:: Reading text ::
************

Baked Pears with Oat Walnut Crumble & Blue Cheese

This is the perfect finish to a meal for those who enjoy a sweet and savoury flavour combination. When picking pears for this recipe, look for ones that are firm when squeezed but have a subtle floral fragrance. They will be sweet and still hold their shape when roasted. Enjoy this dessert alongside Gehringer Brothers Minus 9 Ehrenfelser Icewine or Wild Goose Gewurztraminer.

Ingredients

Serves 4
⅔ cup (160 ml) liquid clover honey
1 cup (250 ml) whipping cream
3 tbsp (45 ml) unsalted butter, divided
1 pinch fine sea salt
4 almost ripe Anjou or Bartlett pears
1 cup (250 ml) pear cider
1 cup (250 ml) rolled oats
1 tbsp (15 ml) light brown sugar
½ cup (125 ml) walnut pieces
3 oz (85 g) your favourite blue cheese
¼ cup (60 ml) pomegranate arils

Instructions

  1. Preheat oven to 400 F (200 C).
  2. In a small saucepan, combine honey, whipping cream and 2 tbsp (30 ml) butter. Place over medium-high heat and bring to a hard simmer. Turn heat down to medium and let mixture simmer, stirring often, until reduced and thickened, 8 to 10 minutes. Transfer honey caramel to a bowl, stir in salt and set aside to cool at room temperature.

************

:: What you should do ::
According to the baked pear recipe, how should a pear feel and smell when it is chosen? The data placed after this point is separate from the baked pear recipe.

************

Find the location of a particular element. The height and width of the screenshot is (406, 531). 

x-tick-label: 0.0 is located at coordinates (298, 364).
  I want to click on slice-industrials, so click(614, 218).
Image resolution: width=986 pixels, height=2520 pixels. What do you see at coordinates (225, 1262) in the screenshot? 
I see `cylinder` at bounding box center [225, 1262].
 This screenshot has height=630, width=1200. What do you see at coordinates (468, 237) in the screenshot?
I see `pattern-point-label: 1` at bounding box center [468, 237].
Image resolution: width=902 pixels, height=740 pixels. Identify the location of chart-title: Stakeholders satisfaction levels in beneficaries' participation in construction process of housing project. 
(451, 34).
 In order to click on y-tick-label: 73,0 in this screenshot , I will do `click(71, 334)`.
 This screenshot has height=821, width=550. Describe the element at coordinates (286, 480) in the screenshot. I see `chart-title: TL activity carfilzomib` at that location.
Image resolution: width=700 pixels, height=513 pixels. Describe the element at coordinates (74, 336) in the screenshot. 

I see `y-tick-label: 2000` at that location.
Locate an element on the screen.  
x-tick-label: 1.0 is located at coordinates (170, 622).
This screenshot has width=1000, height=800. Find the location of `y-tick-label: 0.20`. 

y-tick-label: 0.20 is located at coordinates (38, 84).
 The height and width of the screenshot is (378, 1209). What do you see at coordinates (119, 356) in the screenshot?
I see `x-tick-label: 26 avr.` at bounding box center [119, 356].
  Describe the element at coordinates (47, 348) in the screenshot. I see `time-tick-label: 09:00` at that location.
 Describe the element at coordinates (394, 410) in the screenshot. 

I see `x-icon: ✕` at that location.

************

:: Answer space ::
It should be firm when squeezed but have a subtle floral fragrance.